La Liga es un semillero para que puedan llegar a ser selección Colombia y cada día están logrando que La Guajira se muestre en la parte femenina y masculina, con una inclusión de género que Simeón define como propicia, pues las mujeres son muy inteligentes y capaces, sin ellas el deporte estaría incompleto; la meta es que en el 2018 se realice un torneo nacional femenino en La Guajira. Simeón refiere que él tiene sus esperanzas en las chicas que entregan todo en la cancha. Tiene, en la liga, jóvenes indígenas y afro; en realidad, es un escenario de inserción para personas pertenecientes a diferentes grupos sociales.
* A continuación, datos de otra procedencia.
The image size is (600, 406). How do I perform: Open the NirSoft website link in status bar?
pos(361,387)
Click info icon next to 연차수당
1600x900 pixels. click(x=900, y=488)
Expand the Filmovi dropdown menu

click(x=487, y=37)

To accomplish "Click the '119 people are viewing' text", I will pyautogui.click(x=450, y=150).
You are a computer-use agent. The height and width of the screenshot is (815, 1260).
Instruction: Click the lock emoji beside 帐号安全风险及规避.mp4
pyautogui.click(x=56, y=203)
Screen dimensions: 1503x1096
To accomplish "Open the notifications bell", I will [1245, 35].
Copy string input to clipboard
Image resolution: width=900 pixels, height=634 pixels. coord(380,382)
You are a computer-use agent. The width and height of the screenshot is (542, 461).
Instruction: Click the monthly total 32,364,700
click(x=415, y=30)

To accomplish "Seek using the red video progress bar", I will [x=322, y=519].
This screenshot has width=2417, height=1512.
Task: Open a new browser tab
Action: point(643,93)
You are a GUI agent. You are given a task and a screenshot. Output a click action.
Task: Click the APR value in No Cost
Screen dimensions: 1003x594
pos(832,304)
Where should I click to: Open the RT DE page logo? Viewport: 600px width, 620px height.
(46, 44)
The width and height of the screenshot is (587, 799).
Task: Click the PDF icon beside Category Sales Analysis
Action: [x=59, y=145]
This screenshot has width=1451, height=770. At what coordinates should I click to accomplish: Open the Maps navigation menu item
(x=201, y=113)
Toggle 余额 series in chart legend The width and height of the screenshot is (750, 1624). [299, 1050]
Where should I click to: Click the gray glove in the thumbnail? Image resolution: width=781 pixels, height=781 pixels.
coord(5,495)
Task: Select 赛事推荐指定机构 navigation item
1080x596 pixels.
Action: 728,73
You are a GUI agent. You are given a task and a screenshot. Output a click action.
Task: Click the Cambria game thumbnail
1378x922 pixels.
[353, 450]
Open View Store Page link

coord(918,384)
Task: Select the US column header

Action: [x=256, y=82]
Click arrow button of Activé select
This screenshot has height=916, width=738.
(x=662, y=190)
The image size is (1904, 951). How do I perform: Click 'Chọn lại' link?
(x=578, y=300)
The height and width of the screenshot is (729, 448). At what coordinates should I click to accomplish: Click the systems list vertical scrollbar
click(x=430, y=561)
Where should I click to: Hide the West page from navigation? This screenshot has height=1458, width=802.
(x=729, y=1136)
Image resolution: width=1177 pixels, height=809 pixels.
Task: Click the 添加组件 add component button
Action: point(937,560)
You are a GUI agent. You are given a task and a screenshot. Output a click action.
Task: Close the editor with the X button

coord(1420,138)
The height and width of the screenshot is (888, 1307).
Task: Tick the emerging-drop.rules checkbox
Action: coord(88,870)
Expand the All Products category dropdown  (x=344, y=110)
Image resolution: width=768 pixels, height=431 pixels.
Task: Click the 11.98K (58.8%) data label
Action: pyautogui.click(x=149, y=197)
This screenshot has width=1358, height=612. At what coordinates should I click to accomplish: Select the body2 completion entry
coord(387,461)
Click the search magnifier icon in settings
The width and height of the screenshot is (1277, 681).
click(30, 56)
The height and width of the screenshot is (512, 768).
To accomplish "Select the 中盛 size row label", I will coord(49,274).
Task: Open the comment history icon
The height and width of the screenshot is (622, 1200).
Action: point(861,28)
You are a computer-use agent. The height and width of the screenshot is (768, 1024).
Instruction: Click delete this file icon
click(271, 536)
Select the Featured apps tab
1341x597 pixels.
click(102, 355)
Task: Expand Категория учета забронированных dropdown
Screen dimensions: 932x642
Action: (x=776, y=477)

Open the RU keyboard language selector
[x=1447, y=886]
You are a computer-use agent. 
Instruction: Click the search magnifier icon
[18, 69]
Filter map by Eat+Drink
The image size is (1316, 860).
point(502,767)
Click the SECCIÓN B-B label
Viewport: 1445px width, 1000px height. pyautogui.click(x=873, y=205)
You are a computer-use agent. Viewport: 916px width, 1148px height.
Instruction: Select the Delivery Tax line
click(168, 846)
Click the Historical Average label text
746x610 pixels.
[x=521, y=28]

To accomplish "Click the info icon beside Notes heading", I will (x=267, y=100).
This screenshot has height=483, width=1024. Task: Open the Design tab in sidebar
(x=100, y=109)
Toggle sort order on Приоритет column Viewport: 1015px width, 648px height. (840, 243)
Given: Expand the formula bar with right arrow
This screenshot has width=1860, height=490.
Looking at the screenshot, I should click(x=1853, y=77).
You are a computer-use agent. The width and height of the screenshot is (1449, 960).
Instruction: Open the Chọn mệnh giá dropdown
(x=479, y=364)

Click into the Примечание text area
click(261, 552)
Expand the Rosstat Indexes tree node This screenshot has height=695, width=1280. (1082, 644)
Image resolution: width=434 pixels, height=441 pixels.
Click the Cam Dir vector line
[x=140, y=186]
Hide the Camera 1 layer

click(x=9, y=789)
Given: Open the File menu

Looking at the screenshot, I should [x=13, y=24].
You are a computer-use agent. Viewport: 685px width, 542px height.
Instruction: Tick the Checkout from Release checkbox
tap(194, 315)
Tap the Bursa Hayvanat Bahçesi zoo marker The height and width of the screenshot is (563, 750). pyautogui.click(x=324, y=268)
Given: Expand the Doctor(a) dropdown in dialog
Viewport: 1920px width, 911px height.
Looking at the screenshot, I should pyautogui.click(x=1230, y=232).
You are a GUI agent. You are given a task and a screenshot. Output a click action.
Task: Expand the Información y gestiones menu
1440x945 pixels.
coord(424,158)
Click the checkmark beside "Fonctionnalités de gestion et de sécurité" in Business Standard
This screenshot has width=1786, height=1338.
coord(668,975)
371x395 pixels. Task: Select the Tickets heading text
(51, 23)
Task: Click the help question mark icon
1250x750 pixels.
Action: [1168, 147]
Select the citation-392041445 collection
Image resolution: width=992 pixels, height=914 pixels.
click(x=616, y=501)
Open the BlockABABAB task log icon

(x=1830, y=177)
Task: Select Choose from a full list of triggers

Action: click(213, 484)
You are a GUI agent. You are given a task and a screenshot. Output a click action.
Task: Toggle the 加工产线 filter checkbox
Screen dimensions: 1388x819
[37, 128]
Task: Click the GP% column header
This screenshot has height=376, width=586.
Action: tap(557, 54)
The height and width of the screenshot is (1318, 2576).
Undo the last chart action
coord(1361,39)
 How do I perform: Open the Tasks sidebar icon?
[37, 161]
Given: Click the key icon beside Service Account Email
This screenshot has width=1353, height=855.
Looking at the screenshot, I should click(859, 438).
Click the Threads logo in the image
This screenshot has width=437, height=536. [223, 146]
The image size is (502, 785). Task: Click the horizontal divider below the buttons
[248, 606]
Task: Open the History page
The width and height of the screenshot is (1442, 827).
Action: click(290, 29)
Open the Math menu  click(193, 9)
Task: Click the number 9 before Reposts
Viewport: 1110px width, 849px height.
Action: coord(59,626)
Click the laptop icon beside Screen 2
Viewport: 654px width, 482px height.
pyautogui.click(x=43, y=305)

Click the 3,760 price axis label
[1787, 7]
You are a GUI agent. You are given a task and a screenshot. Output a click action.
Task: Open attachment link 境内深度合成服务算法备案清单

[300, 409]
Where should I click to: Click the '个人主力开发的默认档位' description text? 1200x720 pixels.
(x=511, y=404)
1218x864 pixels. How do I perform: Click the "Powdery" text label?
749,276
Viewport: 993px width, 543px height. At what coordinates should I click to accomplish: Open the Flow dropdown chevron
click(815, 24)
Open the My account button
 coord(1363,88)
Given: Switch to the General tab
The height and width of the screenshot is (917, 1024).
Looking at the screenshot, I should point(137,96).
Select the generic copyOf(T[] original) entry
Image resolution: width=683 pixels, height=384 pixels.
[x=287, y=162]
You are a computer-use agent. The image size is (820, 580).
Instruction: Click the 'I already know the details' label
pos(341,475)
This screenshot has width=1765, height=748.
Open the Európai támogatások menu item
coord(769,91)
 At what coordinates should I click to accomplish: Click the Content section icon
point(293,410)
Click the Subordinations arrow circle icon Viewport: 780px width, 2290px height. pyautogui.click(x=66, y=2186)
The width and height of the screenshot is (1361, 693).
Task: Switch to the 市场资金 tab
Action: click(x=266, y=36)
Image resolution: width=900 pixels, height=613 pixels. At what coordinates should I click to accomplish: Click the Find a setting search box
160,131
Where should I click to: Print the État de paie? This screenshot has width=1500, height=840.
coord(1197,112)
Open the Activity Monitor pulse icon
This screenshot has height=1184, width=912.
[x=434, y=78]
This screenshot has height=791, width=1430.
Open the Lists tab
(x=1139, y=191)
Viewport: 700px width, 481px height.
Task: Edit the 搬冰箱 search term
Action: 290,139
Las mujeres han logrado quedar como las segundas mejores de Colombia y ganar medallas de plata en competencias nacionales; a pesar de las falencias en equipos de preparadores, han alcanzado mil cosas.

“Sabemos que nos cuesta mucho este sueño; debemos invertir de nuestro propio recurso, pero aun así nos vamos a los municipios y sabemos que hay jóvenes que los hemos podido salvar de situaciones de riesgo; las familias de quienes ahora juegan nos agradecen, porque hemos logrado cambiar la vida de muchachos que venían con dificultades; los chicos me ven como un héroe, me dicen ‘papá’, ‘mi ídolo’; pero esto lo tomo como que soy un modelo para ellos día a día. Los profesores de rugby nos esforzamos por demostrar que sí somos un buen ejemplo”, expresa Simeón.  

LOGROS CON SABOR A PERSEVERANCIA

Entre los logros está haber desarrollado dos sudamericanos en Riohacha y conseguir el apoyo de la Cancillería; gracias a esto, los jóvenes han viajado a otros países. En Colombia y el mundo se han convencido de que en La Guajira nadie se rinde ante los problemas o la falta de apoyo, que hay un gran semillero de calidad deportiva. Simeón tocó varias veces las puertas de la Cancillería para gestionar alianzas, hasta lograr que una comisión visitara La Guajira, observara que lo que él decía era una verdad y vieran que unos guajiros, diferentes a Arnoldo Iguarán, eran destacados en un deporte; que más de 400 jóvenes habían conocido el rugby y era importante el apoyo. Así fue como viajaron al departamento y recorrieron los municipios. Simeón relata que la delegación lloró observando cómo había jóvenes que debían caminar del barrio “Dividivi”, en la comuna 10 de Riohacha, hasta la avenida ‘Primera’ para llegar a entrenar, y también vieron las condiciones en que algunos vivían en rancherías o municipios de La Guajira; viendo que a pesar de las dificultades ellos entregan todo por el rugby y se alejan de problemas; esto ha sido fundamental para recibir todo el sustento de entidades del orden nacional.

Precisamente, ese es el mensaje que este deporte quiere dar en La Guajira, que a pesar de todos los problemas que se tienen, especialmente por la falta de apoyo económico, lo que implica que no se cuente en el departamento con un espacio apto para entrenar, el equipo de trabajo, profesores, árbitros y aliados, son unidos y siguen firmes como guerreros imparables que no frenarán su marcha hasta alcanzar cada uno de sus objetivos. Por ahora, varias personas externas al departamento, que apoyan el rugby guajiro, quieren que Simeón y sus muchachos sigan visitando otros países y logrando apoyos internacionales para que el sueño de que el rugby sea un escenario de paz, transformación y desarrollo para nuestra tierra, sea una realidad. Cierro estas letras afirmando que después de conocer esta historia no dudo de que puedan lograr todos los propósitos, el camino es que continúen trabajando desde la hermandad, con perseverancia y fuerza de cardenales guajiros Isho.